Vol. 7, Issue 1, Part A (2025)

Isolated intramuscular cysticercosis is an uncommon clinical entity, particularly in patients without traditional risk factors such as pork consumption, exposure to pigs, or rural living conditions. We report the case of a 29-year-old female from a metropolitan setting who presented with a painless, firm swelling in the anterolateral aspect of the left proximal leg, without systemic symptoms or history of trauma. Clinical examination was unremarkable aside from the localized swelling. Radiographic findings were normal, but high-resolution ultrasonography revealed a thick-walled cystic lesion within the tibialis anterior muscle with internal echogenic contents and calcific specks. MRI confirmed a fluid-filled lesion with features suggestive of cysticercosis. Serology via ELISA supported the diagnosis, while neuroimaging ruled out neurocysticercosis. The patient was managed conservatively with albendazole (15 mg/kg/day) for three weeks along with NSAIDs. Rapid symptomatic improvement occurred within three days, with complete resolution within a week. Follow-up ultrasonography and MRI confirmed significant regression of the lesion. No recurrence was observed during follow-up. This case highlights the diagnostic challenge posed by isolated myocysticercosis, especially in patients without conventional risk factors.
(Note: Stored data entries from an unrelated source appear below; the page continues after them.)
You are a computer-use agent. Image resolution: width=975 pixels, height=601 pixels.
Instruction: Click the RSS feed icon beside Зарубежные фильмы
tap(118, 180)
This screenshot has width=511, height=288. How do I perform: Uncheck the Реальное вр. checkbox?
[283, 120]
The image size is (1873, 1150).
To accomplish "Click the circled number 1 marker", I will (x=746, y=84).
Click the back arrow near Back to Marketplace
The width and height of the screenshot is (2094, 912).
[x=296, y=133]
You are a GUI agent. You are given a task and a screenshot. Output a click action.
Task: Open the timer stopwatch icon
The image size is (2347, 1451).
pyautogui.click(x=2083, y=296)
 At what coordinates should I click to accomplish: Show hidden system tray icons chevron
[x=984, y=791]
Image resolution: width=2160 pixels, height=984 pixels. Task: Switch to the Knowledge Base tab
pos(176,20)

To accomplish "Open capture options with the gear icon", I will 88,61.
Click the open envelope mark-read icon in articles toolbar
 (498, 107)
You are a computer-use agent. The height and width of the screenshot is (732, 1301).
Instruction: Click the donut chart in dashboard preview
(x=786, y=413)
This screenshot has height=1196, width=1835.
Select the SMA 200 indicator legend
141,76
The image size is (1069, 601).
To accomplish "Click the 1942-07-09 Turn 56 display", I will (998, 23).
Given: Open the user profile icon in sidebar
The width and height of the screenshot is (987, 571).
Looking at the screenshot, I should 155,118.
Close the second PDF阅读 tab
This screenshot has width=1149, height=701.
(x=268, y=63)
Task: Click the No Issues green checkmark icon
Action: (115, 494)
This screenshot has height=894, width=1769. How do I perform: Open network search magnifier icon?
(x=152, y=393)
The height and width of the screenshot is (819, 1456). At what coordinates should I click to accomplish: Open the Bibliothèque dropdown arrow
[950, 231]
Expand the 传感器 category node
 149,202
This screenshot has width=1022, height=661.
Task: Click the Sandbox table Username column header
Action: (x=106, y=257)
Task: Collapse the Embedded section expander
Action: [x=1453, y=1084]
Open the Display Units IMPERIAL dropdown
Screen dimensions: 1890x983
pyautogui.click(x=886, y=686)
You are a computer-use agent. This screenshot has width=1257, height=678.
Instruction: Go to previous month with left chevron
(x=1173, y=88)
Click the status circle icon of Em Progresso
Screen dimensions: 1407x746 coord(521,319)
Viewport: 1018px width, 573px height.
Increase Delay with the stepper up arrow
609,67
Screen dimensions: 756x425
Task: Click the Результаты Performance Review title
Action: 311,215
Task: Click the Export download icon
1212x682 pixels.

Imaging modalities like ultrasonography and MRI are invaluable in detecting and characterizing such lesions, while serology offers supportive evidence. Albendazole remains the treatment of choice due to its efficacy and safety profile. This case underscores the importance of considering parasitic infections in differential diagnoses of soft tissue swellings and the effectiveness of a non-surgical, evidence-based management approach.